Yine Knoll'ün ürettiği Grasshoper uzanma koltuğu ve pufu (1946), Womb (1948-1950) oturma birimleri ve Pedestal serisi (1956) gibi birçok ikonik mobilyada onun imzası var. 1965 yılında üretildiğinde pek tutulmayan ‘Grasshopper’ uzanma koltuğu dışında tüm bu tasarımlar, geleceğe dönük çizgisiyle bugün bile hala güncelliğini koruyor.

‘Amerikan Yüzyılı’ diye tanımlanan bu dönemde Amerikan kimliğinin uluslararası imajını yaratan Saarinen, önemli rezidans binaları da tasarlıyor; yeteneğini açık plan mimari, iç ve dış arasındaki süreklilik, endüstriyel yapı malzemeleri ve metotlarının kullanılması gibi modernist idealleri ileriye taşımak için kullanıyordu. Saarinen öncellerinin yeni yapım teknolojilerden doğan mimari form anlayışını ileriye doğru götürürken, modern mimari dağarcığını genişletti. 1930’larda ve 1940’larda birçoğunu babası Eliel Saarinen ve meslektaşı Cranbrook ile birlikte yaptığı binaları ve yarışma temalarıyla Amerikan mimarlık pratiğinin modernleşmesine öncülük etti.

1937 yılında Architectural Forum için A Combined Living-Dining Room-Study projesini tasarlayan mimarın modernist deneyleri 1957’de tasarladığı Miller House ile doruk noktasına ulaştı. Geniş bütçeyle yaratılan bu ev Eero Saarinen'in mimari, peyzaj ve iç mekan tasarımını sentezleyen bütünsel çevre araştırmalarının parlak bir örneği olarak kabul ediliyor.

Sürekli yeni yapım teknolojilerinin arayışında olan Eero Saarinen, çalıştığı firmaların kurum imajının yaratılmasında mimarinin ne kadar değerli olduğunu ilk fark edenlerden biriydi.
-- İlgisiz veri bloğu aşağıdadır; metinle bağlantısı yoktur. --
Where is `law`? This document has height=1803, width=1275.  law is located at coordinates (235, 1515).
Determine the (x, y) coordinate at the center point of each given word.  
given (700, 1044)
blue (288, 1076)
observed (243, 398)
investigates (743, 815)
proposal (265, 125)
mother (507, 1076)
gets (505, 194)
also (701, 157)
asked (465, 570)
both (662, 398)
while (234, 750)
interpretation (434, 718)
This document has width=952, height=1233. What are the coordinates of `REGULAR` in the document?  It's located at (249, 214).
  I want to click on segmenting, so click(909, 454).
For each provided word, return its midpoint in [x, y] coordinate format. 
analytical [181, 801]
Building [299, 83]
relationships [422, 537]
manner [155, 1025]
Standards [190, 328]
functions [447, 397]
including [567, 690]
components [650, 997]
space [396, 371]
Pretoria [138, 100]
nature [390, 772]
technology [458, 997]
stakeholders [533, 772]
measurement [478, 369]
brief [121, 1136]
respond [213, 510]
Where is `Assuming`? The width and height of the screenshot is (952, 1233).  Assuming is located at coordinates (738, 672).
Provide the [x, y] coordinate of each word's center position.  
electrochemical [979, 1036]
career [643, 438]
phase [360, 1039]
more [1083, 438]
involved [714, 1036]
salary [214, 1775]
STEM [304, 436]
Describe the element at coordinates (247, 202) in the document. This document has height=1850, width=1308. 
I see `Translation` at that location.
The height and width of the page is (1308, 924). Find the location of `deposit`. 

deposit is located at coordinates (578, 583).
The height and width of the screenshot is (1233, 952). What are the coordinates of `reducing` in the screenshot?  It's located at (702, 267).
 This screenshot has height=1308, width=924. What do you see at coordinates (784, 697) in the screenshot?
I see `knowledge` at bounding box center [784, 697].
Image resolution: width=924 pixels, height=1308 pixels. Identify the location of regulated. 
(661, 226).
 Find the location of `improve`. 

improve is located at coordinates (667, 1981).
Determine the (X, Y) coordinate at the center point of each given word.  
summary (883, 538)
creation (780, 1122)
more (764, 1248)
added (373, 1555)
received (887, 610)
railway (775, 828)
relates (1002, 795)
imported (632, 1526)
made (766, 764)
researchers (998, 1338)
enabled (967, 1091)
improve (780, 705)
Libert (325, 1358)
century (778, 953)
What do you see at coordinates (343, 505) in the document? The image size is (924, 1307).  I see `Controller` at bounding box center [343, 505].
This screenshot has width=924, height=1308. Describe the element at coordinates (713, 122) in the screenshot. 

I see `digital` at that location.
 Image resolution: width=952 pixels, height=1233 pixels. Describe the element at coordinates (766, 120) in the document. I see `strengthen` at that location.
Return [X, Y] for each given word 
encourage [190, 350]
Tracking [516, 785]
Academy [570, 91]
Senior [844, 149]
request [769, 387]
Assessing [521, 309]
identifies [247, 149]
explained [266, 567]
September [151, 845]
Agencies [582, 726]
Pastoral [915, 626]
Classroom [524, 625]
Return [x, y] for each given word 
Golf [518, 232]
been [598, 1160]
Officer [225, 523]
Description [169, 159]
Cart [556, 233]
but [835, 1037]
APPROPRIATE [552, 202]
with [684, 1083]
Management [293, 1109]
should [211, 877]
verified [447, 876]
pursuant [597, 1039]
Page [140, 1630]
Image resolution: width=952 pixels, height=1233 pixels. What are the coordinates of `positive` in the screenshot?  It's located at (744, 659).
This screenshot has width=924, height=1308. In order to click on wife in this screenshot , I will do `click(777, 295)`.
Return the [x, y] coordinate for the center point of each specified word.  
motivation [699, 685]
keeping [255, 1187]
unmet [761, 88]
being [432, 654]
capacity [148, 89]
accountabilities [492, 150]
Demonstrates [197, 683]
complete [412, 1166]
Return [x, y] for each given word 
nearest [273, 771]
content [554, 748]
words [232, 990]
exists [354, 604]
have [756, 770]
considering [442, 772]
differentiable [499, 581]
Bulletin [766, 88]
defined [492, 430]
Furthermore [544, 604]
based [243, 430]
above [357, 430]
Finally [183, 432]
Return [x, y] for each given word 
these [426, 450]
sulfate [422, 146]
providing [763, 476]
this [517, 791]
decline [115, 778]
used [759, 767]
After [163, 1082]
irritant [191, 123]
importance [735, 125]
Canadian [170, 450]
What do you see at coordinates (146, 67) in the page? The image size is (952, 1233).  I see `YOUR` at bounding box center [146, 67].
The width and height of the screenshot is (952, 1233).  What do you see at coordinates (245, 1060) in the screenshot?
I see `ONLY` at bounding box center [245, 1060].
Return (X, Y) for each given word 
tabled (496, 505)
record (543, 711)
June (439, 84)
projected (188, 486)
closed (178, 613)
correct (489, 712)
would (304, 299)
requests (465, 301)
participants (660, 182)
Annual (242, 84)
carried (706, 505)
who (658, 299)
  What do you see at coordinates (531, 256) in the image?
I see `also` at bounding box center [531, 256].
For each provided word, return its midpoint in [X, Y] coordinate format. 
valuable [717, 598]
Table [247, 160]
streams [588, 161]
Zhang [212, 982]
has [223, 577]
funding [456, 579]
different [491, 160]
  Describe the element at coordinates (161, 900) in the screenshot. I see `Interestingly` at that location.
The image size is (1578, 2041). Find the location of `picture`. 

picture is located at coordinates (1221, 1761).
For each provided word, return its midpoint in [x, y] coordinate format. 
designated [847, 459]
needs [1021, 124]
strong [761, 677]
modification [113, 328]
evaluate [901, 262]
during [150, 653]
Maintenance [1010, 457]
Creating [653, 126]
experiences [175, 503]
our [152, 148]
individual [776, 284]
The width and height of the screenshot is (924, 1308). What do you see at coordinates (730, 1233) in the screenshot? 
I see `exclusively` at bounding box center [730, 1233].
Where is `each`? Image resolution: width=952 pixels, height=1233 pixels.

Saarinen’in firması, iş dünyasındaki müşterileri için pas tutmayan korten çeliği ilk kez kullanan, ilk perde duvarı yapıp dünyanın en ince dış duvar panelini tasarlayan mimarlık ofisi oldu. Yeni ofis tipolojisinin ve ortak kampus fikrinin yaratıcısı da Saarinen'dir. Detroit’teki 1956 yılında tamamlanan yapısı General Motors Teknik Merkezi, mimarın önerdiği bu yeni tipolojinin ilk uygulanmış örneğidir. Onu Time dergisinin kapağına taşıyan başarısı, IBM’den Bell Laboratuvarlarına ve John Deere&Co.’ya birçok firmanın tasarım ve halkla ilişkiler stratejilerini de üstlenmesinin önünü açtı.

"Mimarinin amacı,

"Mimarinin amacı, insanın yeryüzündeki yaşamını korumak ve geliştirmek ve varoluşunun soyluluğuna olan inancını yerine getirmektir" diyen Saarinen'in mimari mirası, dinamik formları ve inovatif yapılarıyla ulusal bir ideali; savaş sonrası Amerika'sının sınırsız iyimserlik duygusunu yansıtıyor.